Increased salt consumption is related to blood pressure rise, while glucose metabolism deterioration increases cardiovascular risk. Their interplay and their relation to target organ damage are explored in the present study.Design and method:
We studied 11820 never treated patients with uncomplicated essential hypertension, 6733 with normal glucose metabolism (N), 2216 with impaired fasting glucose (IFG), 1731 with impaired glucose tolerance (IGT) and 1090 with type 2 diabetes mellitus (T2DM). From 24 h urinary collection Na+ and K+ excretion was measured and their ratio (Na/K) was calculated, as was the 24 h albumin to creatinine ratio (ACR). 24 h systolic blood pressure (SBP) was obtained from simultaneous ambulatory blood pressure measurements and left ventricular mass index (LVMI) was derived from echo tracings.Results:
24 h SBP increased from N to IFG to IGT to T2DM (135 to 137 to 139 to 142 mmHg, p < 0.0001), as did LVMI (116 to 122 to 126 to 130 g/m2 p < 0.0001) and ACR (29 to 40 to 49 to 76 mg/g, p < 0.0001). 24 h Na+ increased and K+ decreased in parallel from N to IFG to IGT to T2DM (3715 to 4084 to 4359 to 4711 mg/24 h, p for trend 0.0014, and 1297 to 1245 to 1189 to 1142 mg/24, p for trend 0.0005), and the Na/K ratio (3.14 to 3.62 to 4.04 to 4.66, p for trend 0.004). SBP was strongly related to Na+ (r = 0.33), less so to K+ (r = −018) and best to Na/K (r = 0.40). LVMI was related to Na+ (r = 0.37), less so to K+ (r = −0.19) and best to Na/K (r = 0.48).
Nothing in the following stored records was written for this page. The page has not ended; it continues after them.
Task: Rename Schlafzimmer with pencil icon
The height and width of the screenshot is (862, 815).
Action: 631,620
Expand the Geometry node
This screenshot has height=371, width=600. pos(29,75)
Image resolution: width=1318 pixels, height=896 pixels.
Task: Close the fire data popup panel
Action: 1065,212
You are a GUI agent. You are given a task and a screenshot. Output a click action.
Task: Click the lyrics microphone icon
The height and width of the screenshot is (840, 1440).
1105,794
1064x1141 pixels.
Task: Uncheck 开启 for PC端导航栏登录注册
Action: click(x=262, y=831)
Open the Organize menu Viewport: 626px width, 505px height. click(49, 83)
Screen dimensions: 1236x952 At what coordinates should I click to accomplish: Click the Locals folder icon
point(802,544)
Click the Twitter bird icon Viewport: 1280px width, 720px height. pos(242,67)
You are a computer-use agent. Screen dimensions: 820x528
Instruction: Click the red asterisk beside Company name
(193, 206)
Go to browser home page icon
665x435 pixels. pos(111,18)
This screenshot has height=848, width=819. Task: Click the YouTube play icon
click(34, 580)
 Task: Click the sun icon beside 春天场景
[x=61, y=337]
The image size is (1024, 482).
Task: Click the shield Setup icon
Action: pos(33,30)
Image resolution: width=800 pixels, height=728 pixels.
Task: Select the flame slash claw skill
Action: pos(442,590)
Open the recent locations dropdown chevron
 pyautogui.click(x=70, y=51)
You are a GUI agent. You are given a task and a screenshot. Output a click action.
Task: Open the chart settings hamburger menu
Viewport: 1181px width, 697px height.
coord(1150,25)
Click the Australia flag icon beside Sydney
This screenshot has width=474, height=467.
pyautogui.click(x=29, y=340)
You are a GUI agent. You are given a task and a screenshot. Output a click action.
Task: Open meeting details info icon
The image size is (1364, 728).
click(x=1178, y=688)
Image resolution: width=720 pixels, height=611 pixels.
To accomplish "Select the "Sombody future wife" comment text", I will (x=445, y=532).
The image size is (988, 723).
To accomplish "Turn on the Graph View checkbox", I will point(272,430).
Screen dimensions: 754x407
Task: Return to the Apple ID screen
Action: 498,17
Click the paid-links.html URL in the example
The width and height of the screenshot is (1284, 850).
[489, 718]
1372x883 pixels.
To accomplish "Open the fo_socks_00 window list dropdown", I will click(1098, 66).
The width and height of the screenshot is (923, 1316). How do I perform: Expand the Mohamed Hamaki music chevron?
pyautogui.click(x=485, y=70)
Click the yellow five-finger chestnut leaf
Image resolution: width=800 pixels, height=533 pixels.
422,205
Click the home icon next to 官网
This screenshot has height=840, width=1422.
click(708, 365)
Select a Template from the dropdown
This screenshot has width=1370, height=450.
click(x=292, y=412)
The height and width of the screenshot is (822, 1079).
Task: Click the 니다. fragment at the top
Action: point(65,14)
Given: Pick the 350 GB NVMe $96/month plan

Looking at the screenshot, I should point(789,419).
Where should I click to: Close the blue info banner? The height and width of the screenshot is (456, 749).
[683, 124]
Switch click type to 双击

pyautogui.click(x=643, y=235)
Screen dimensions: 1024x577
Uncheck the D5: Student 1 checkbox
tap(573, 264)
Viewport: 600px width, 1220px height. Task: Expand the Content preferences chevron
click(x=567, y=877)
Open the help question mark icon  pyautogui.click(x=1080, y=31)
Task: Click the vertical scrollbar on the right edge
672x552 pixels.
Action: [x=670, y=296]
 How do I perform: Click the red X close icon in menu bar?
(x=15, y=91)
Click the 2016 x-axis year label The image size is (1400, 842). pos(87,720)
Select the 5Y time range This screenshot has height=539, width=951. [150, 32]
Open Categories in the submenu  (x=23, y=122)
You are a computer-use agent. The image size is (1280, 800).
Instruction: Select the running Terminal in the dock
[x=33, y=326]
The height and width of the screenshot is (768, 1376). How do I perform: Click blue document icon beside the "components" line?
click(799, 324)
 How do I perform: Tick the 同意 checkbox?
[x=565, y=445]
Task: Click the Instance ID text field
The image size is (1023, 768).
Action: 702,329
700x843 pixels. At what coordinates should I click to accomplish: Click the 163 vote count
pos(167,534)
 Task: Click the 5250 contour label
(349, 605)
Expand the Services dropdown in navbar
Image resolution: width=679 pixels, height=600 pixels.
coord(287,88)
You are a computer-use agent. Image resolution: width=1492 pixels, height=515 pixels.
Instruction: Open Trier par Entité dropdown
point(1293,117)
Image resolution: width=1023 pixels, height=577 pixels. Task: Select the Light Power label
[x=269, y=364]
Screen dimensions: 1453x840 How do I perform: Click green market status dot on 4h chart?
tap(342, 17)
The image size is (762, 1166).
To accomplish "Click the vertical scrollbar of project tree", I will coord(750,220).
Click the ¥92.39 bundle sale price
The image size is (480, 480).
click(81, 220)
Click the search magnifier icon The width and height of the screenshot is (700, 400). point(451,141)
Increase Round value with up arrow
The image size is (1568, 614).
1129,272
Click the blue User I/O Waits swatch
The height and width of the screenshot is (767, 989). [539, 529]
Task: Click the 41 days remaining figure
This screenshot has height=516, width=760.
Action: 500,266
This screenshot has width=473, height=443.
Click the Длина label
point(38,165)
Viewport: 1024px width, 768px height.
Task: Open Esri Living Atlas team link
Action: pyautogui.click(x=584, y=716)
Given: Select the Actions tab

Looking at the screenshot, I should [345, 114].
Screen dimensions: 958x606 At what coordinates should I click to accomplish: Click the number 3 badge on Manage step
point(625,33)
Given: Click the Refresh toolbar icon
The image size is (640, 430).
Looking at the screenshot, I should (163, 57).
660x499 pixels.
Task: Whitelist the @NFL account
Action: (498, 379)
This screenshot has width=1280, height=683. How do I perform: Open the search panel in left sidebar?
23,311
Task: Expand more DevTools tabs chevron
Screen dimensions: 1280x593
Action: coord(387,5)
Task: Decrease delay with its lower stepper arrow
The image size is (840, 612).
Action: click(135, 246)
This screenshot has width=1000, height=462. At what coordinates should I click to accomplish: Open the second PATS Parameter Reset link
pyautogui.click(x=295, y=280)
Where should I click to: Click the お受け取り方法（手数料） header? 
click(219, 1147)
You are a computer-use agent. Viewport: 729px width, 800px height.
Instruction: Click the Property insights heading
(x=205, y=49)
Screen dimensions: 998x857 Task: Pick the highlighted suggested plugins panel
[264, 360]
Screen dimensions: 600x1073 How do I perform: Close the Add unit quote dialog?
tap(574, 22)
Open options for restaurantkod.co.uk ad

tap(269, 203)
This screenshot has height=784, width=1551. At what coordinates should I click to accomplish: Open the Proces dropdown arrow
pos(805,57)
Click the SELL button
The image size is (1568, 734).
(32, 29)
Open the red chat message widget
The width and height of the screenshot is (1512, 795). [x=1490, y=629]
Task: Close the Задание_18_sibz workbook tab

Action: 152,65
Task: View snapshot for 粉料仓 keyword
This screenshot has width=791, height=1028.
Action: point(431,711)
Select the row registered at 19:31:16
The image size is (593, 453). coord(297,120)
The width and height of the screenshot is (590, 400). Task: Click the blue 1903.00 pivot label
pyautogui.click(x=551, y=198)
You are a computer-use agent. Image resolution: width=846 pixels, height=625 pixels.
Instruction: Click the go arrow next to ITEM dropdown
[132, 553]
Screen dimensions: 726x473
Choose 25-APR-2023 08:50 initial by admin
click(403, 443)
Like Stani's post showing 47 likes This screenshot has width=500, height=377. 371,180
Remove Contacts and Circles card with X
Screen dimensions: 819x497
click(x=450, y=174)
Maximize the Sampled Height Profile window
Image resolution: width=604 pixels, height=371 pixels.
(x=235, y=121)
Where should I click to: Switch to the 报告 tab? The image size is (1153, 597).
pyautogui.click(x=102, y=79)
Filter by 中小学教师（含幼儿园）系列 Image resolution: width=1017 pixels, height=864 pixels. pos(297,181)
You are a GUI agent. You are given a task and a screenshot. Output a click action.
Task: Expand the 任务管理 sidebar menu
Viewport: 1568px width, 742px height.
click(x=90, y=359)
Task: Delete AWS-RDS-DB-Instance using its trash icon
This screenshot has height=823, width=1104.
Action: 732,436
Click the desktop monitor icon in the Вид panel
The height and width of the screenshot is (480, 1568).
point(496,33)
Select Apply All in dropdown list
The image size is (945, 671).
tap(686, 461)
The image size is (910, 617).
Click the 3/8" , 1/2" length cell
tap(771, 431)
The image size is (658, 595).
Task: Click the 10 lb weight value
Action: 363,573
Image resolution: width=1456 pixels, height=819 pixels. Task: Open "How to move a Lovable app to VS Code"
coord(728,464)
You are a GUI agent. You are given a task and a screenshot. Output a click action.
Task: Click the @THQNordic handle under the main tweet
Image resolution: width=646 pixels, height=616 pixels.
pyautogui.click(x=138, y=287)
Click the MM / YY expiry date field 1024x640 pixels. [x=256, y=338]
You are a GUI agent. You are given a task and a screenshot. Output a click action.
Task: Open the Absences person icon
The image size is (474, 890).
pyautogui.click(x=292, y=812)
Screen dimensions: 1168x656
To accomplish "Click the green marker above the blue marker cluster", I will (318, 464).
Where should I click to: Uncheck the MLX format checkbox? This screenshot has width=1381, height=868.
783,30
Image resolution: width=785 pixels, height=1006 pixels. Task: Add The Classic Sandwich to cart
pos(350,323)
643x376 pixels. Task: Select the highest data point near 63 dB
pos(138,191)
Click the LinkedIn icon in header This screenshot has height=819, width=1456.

The correlations of urine electrolytes with SBP, LVMI and ACR decreased with increasing glucose metabolism impairment (best these of Na/K to ACR, r = 0.56 to 0.39 to 0.35 to 0.19). Overall, Na/K was related to both Hba1c (r = 0.36) and HOMA-IR (r = 0.40).Conclusions:
It is concluded that in hypertensives urinary Na+ excretion increases and K+ decreases as glucose metabolism deteriorates, with inverse relations to SBP and target organ damage.